C'est en 1955, à 17 ans, que Peter Beard effectue son premier voyage en Afrique, en compagnie de Quentin Keynes, arrière-petit-fils de Charles Darwin, rapporte le New York Times. Lors de ce voyage, il échappe même à une attaque d'hippopotame alors qu'il fréquente les chasseurs de gros gibier et part à la chasse aux images et à la bête sauvage avec eux. Le mythe veut qu'il lise lors de la traversée en bateau sur le Queen Mary le livre Out of Africa de Karen Blixen. La baronne danoise sera dès lors une source d'inspiration pour le photographe qui s'installera plus tard au Kenya non loin de l'ex-ferme africaine et de sa plantation de café. De l'auteure danoise qu'il rencontre à Copenhague en 1961, il dit dans un portrait que lui consacre Libération : «The best, un pur génie aiguisé par l'Afrique.» «Elle ne voyait presque plus personne. Elle avait souffert. Elle a justement dit que sa vie littéraire s'était faite dans le sang.» Lors de leur rencontre, Peter Beard lui tire le portrait et, plus tard, il colle le visage de l'écrivaine danoise à côté de celui de Ramsès II et d'un chef de tribu africain dans un curieux triptyque postérieur à la prise de vue. A Libération, il disait aussi : «On a toujours dit qu'un territoire comme l'Afrique était impossible à détruire. Mais la destruction a bien lieu, et à une vitesse que vous n'imaginez pas !»

The End of the Game, livre publié pour la première fois en 1965, est son œuvre la plus connue. Dans cet ouvrage, il y sonne l'hallali de la chasse pour les hommes blancs. Dans des photos animalières assez banales, frontales et empreintes de la mélancolie du noir et blanc, il décrit le péril du continent qui voit dépérir ses espèces sauvages. Ses séries de carcasses d'animaux desséchés sont par ailleurs très impressionnantes. Si Peter Beard aimait se tailler une réputation d'aventurier et de défenseur de l'Afrique, il était aussi un chasseur de têtes : c'est lui qui avait découvert Iman, fille de diplomates, future mannequin star et femme de David Bowie, dans une université kenyane.

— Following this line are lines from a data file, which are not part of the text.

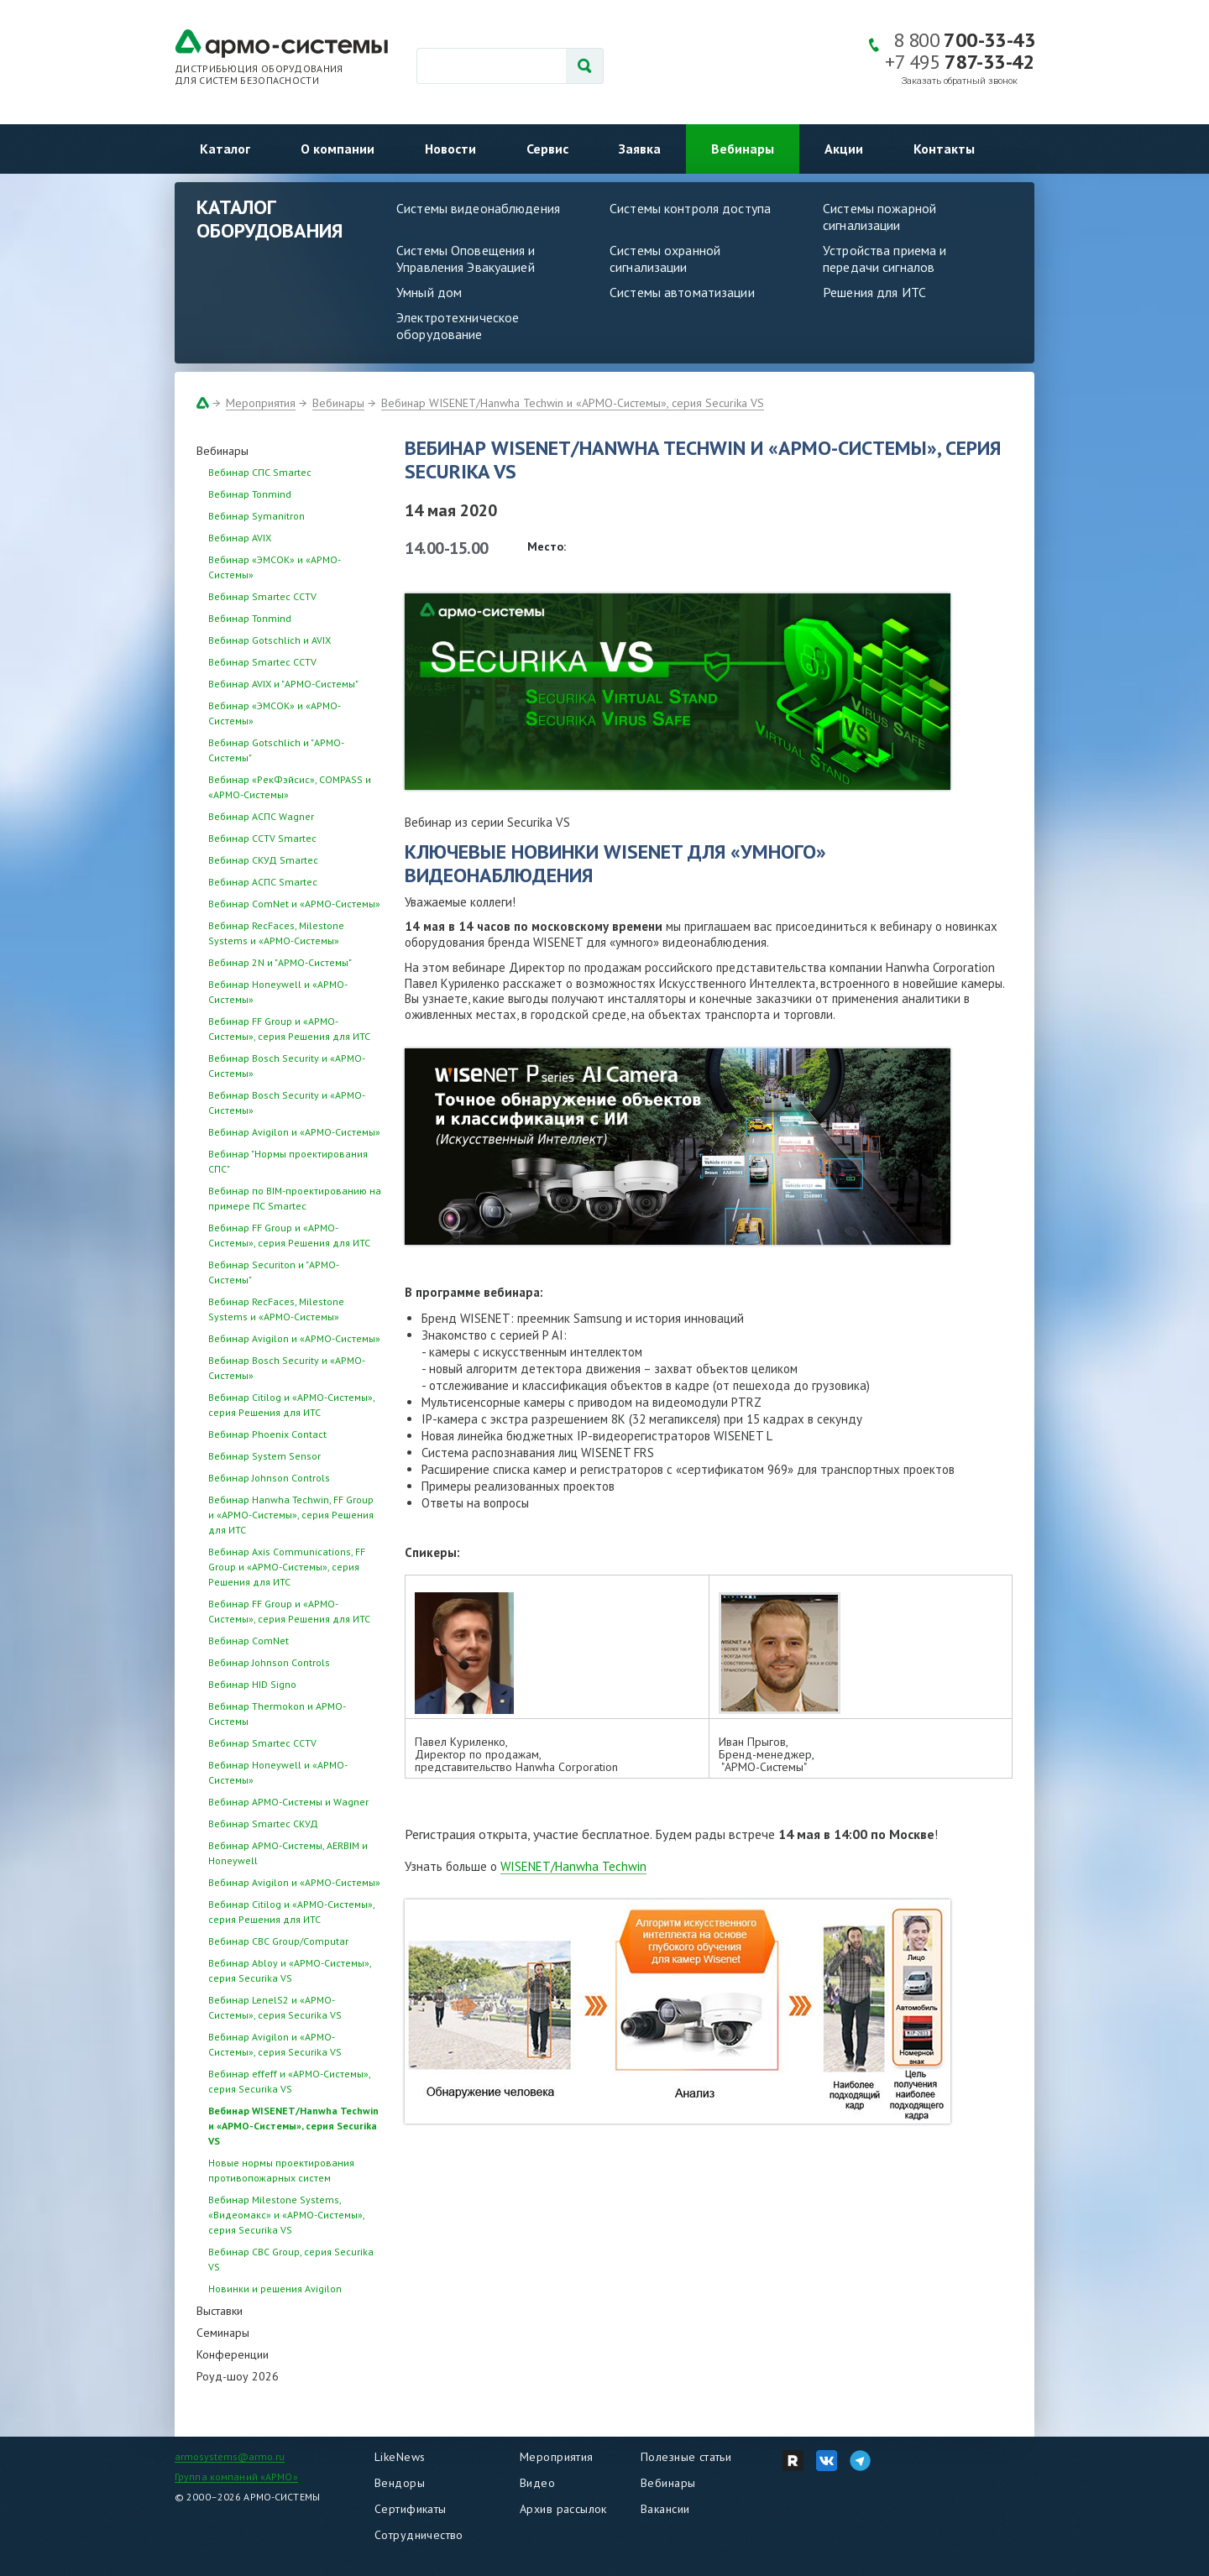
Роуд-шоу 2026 (237, 2376)
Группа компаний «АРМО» (236, 2476)
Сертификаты (410, 2508)
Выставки (219, 2310)
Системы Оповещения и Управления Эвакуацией (466, 258)
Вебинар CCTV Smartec (262, 838)
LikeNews (399, 2456)
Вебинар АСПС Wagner (261, 816)
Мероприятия (261, 402)
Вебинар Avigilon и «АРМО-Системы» (294, 1132)
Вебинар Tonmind (249, 494)
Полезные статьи (686, 2456)
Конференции (232, 2354)
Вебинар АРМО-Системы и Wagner (288, 1801)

En photographe de mode averti, il en fait une déesse des podiums, tout en organisant des séances de prises de vues avec d'autres mannequins sur le continent. Habitué du Studio 54, Peter Beard est surtout l'ami des stars, version gold des seventies et eighties. Le photographe a fréquenté Andy Warhol, Salvador Dalí, Jackie Kennedy, Aristote Onassis, Grace Jones et Francis Bacon, qui a peint plusieurs portraits de lui. Il a aussi immortalisé Catherine Deneuve et Carole Bouquet. Avec Truman Capote, en 1972, le photographe suit la tournée des Rolling Stones en voyageant dans leur avion et voit l'écrivain abandonner petit à petit son récit.

Si sa biographie est émaillée de noms célèbres et clinquants, le «socialite» Peter Beard a aussi bravé quelques infortunes. Jeune, il réchappe d'un accident de moto à 130 kilomètres heure. En 1987, sa maison américaine – il vivait aussi au Kenya – part en fumée, réduisant en cendre tous ses «diaries» (journaux intimes). En 1996, il est grièvement blessé par une éléphante à la frontière tanzanienne. Avec ses défenses, l'animal broie sa cuisse, écrase ses côtes et défonce son bassin. Le photographe aurait déclaré «pour la baise, c'est fini» avant d'être transporté à l'hôpital de Nairobi. De cet affrontement avec le pachyderme en colère, il gardera des séquelles à vie.